Postby Elvis » Thu Feb 11, 2021 10:40 pm

dada wrote:Maybe he gets into it, explains his logic, shows his work.


https://papers.ssrn.com/sol3/papers.cfm ... id=3536440

Administering Money: Coinage, Debt Crises, and the Future of Fiscal Policy

Cornell Legal Studies Research Paper Forthcoming

74 Pages Posted: 2 Oct 2020
Rohan Grey

Cornell University, Law School; Binzagr Institute for Sustainable Prosperity

Date Written: February 11, 2020
Abstract

The power to coin money is a fundamental constitutional power and central element of fiscal policymaking, along with spending, taxing, and borrowing. However, it remains neglected in constitutional and administrative law, despite the fact that money creation has been central to the United States’ fiscal capacities and constraints since at least 1973, when it abandoned convertibility of the dollar into gold. This neglect is particularly prevalent in the context of debt ceiling crises, which emerge when Congress fails to grant the executive sufficient borrowing authority to finance spending in excess of taxes. In such instances, prominent legal and economic scholars have argued that the President should choose the “least unconstitutional option” of breaching the debt ceiling, rather than impeding on Congress’s even more fundamental powers to tax and spend. However, this view fails to consider a fourth, arguably more constitutional option: minting a high value coin under an obscure provision of the Coinage Act, and using the proceeds to circumvent the debt ceiling entirely. Reintroducing coinage into our fiscal discourse raises novel and interesting questions about the broader nature of, and relationship between “money” and “debt.” It also underscores how legal debates over fiscal policy implicate broader social myths about money. As we enter the era of digital currency, creative legal solutions like high value coinage have the potential to serve as imaginative catalysts that enable us to collectively develop new monetary myths that better fit our modern context and needs.

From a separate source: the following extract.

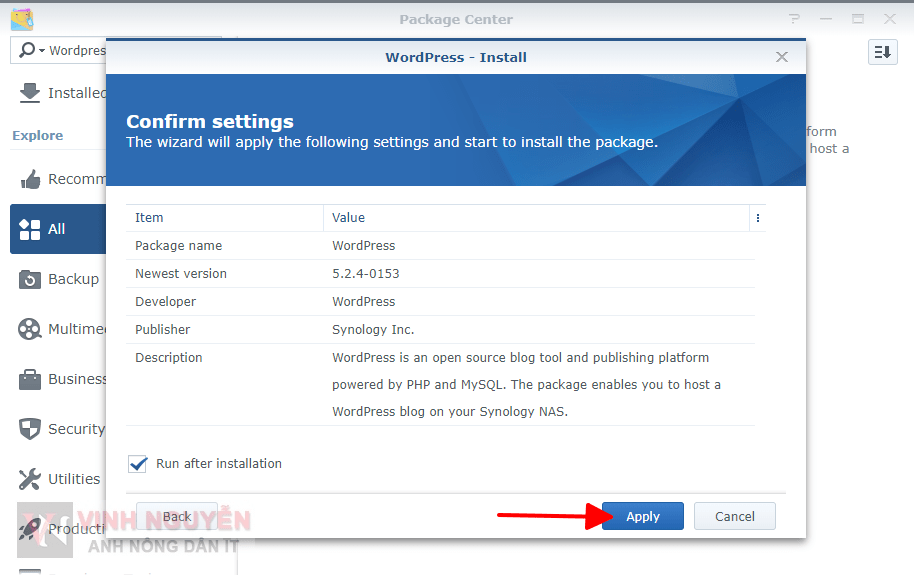This screenshot has height=575, width=914.
Task: Open the table column options menu
Action: 757,218
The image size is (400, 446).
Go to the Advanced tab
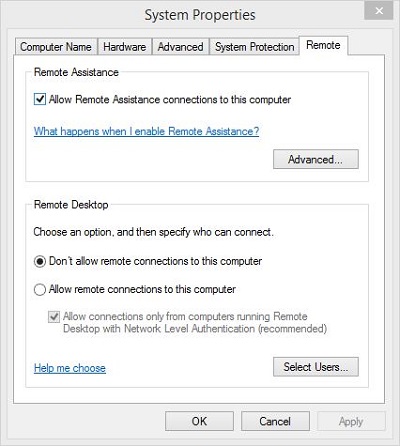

Keywords: administrative law, constitutional law, law of money, macroeconomics, monetary theory, federal budget policy, public finance

Suggested Citation:




DrEvil wrote:Kinda hard to get change.


The coin is deposited at the central bank and the Treasury "writes checks" on it, to pay out Congressional appropriations.


Agent Orange Cooper wrote:Why not mint a quadrillion dollar coin?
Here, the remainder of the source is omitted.